3. Security Architecture

Question 1

3.1 Cloud Architecture Concepts

Answer 1

Responsibility Matrix: outlines division of responsibilities between CSP and customer. Inlcudes things such as data protection and infrastructure management

Hybrid considerations: offers flexibility and scalability, but also complexity

Third-party Cloud Services: SaaS, PaaS, IaaS. Do security assessments and compliance checks to make sure these services meet security requirements

Question 2

3.1 Types of Cloud Environments

Answer 2

Public: internet-facing cloud environments (google services)

Private: Cloud services for a specific group or endpoint. Isolated access to the cloud network.

Community: infrastructure is shared between groups with like-concerns

Question 3

3.1 Infrastructure as Code

Answer 3

automates security management which can reduce human error, but introduces large scale risk if code has a vulnerability

Question 4

3.1 Network Infrastructure

Answer 4

Logical segmentation: use VLANs and subnets. limits spread of attacks

SDN: Software defined networking.
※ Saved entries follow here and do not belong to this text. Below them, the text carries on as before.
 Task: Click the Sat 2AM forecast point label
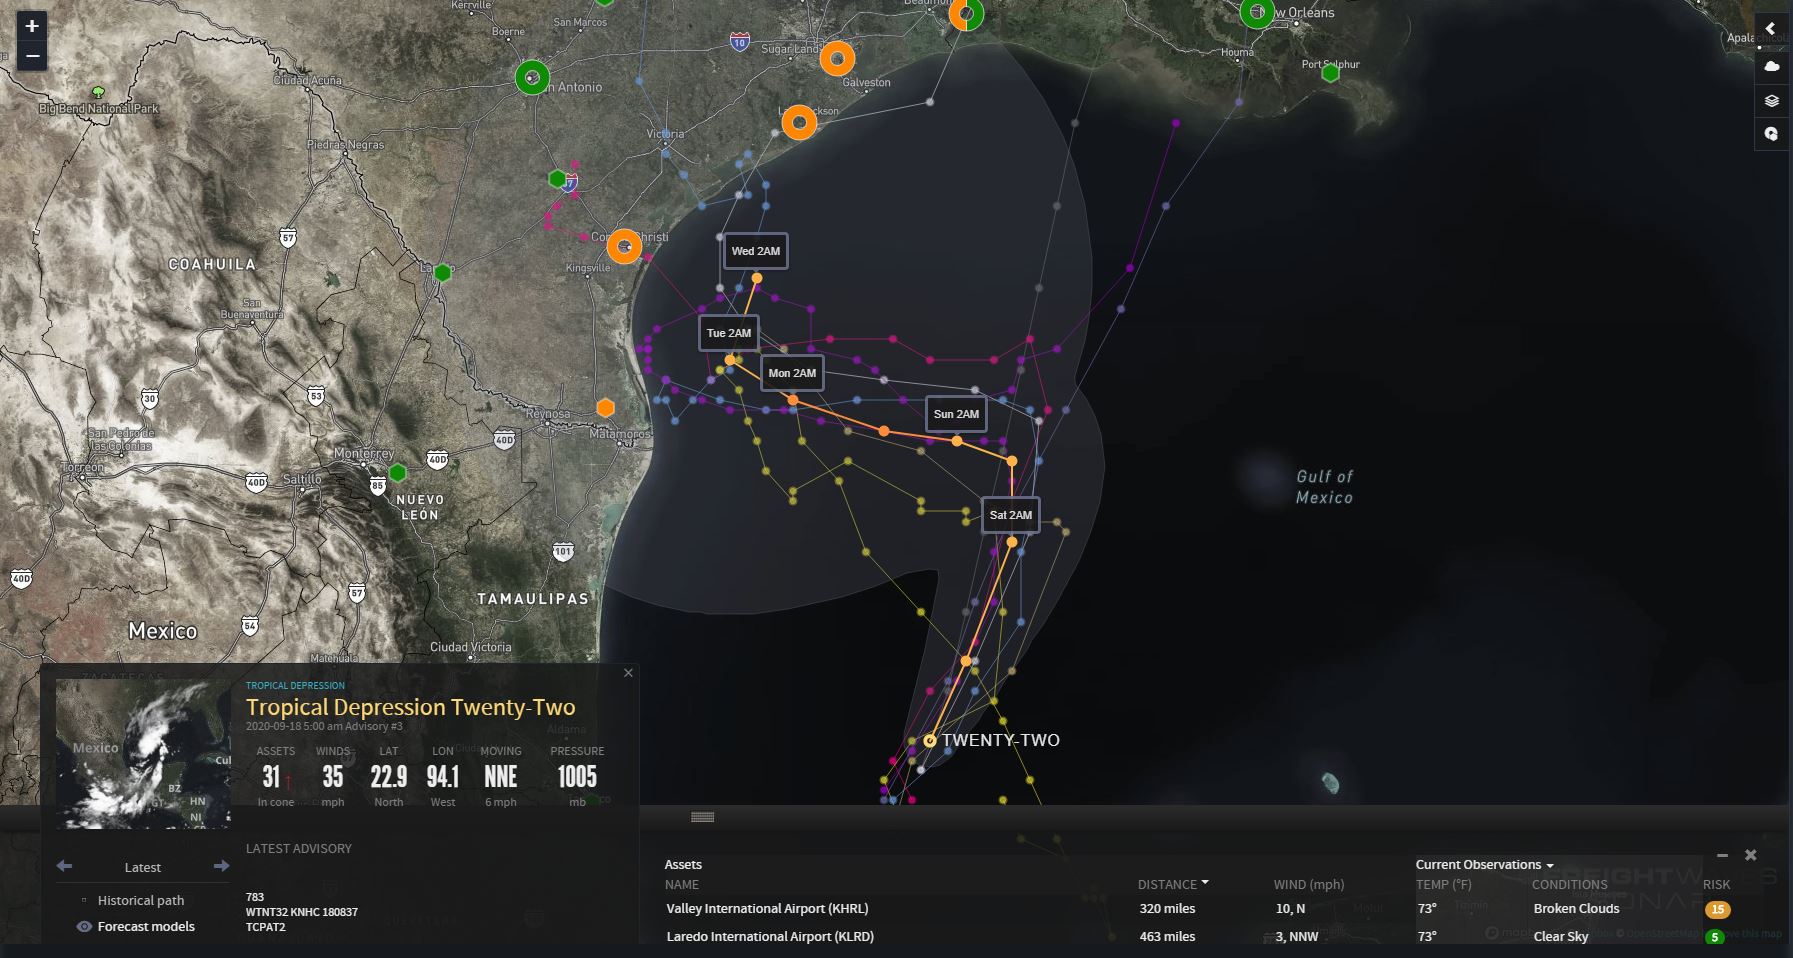(1010, 515)
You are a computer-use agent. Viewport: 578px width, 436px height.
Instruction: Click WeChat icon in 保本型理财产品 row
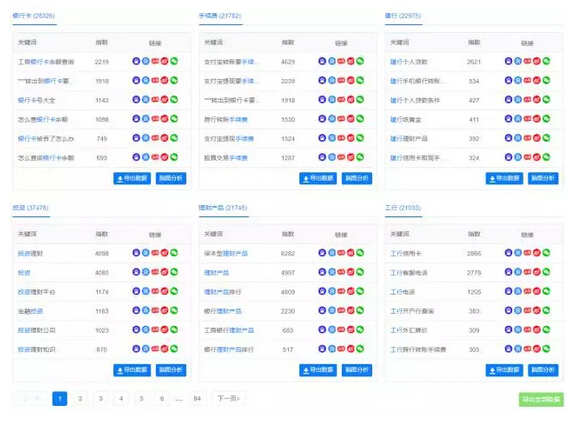[360, 253]
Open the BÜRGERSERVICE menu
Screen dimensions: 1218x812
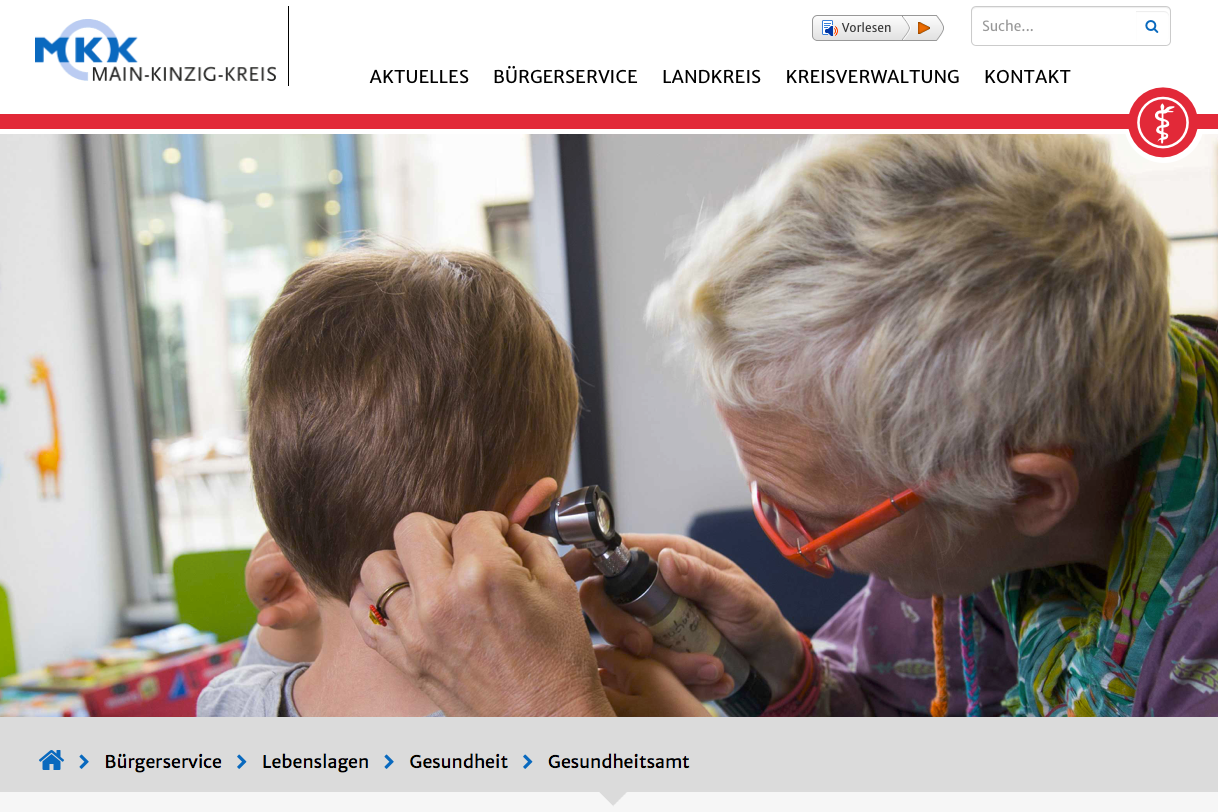[x=565, y=77]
Centralizes network control and offers consistent policy enforcement, but the SDN controller can be compromised

Question 5

3.1 Serverless

Answer 5

Replaces a server on your network with something else, such as a cloud service like Azure. Reduces the attack surface but introduces risks if the API is insecure.

Question 6

3.1 Centralized vs. decentralized

Answer 6

Centralized is easier to manage but causes a single point of failure.

Question 7

3.1 Containerization

Answer 7

containers provide isolated environments for applications, but require careful management

Question 8

3.1 Virtualization

Answer 8

improves resource utilization but introduces hypervisor vulnerabilities and VM escape

Question 9

3.1 ICS/SCADA

Answer 9

Critical for industrial operations but often run as legacy systems which can be vulnerable

Question 10

3.1 RTOS

Answer 10

Real-Time operating system: used in systems requiring high reliability and real-time processing, they need to operate without interruption

Question 11

3.1 Embedded systems

Answer 11

Specialized computing systems that have limited resources, difficult to implement robust security measures

Question 12

3.2 Name some infrastructure considerations for secure enterprise environments

Answer 12

Device Placement
Security Zones
Attack Surfaces
Connectivity
Failure Modes
Device Attributes
Network Appliances
Port Security
Firewall Types

Question 13

3.2 Define failure-modes

Answer 13

fail-open (focuses on availability)
fail-closed (focuses on security)

Question 14

3.2 Device Attributes

Answer 14

Active
Passive
Inline
Tap/Monitor

Question 15

3.2 Network Appliances

Answer 15

Jump Server
Proxy Server
IDPS
Load Balancers
Sensors

Question 16

3.2 Active/Active vs. Active/Passive Load Balancing

Answer 16

Active/Passive: a primary load balancer distributes network traffic, the second one monitors and steps in on failure

Active/Active: Two or more load balancers distribute network traffic together, and maintain caches for speed purposes

Question 17

3.2 Firewall types

Answer 17

WAF (web application firewall)
UTM (unified threat management)
NGFW (next-gen firewall)
Layer 4 firewalls (Transport protocols)
Layer 7 firewalls (WAF for example)

Question 18

3.2 Tunneling

Answer 18

Two endpoints that can decrypt the encrypted data. Headers are encrypted as well.

TLS: used for things like HTTPS
IPSec: Used for VPN traffic

Question 19

3.2 IPsec modes of connection

Answer 19

Transport mode: Data is encrypted, but not IP header. Used for end-to-end between trusted networks.

Tunnel mode: Encrypts the header as well, used for transferring data on public networks, or when one endpoint is a security gateway to a private network (but not the other)

Question 20

3.2 SASE

Answer 20

Secure Access Service Edge

A cloud-native network solution that relies on zero-trust for providing access to network resources regardless of geographical location.

Question 21

3.2 Affinity Scheduling

Answer 21

Allocation or scheduling of computational tasks to different computer nodes, based on required resources or node appropriation.

Question 22

3.3 Data Types

Answer 22

Regulated, Trade secret, intellectual property, Legal information, Financial information, Human and non-human readable

Question 23

3.3 Data Classification

Answer 23

Sensitive, Confidential, Public, Restricted, Private, Critical

Question 24

3.3 Data Sovereignty

Answer 24

How data is impacted by laws when transmitted across borders/legal areas

Question 25

3.3 Methods to Secure Data

Answer 25

Geographic restrictions, encryption, hashing, masking, tokenization, obfuscation, segmentation, permission restrictions

Question 26

3.4 Load Balancing vs. Clustering

Answer 26

Both used for establishing high availability

load balancing: servers do not share resources, they contain copies of applications. Load balancer determines which server to forward traffic to.

Clustering: Servers share resources such as databases and communicate with each other to handle requests. The servers are aware of each other on the network.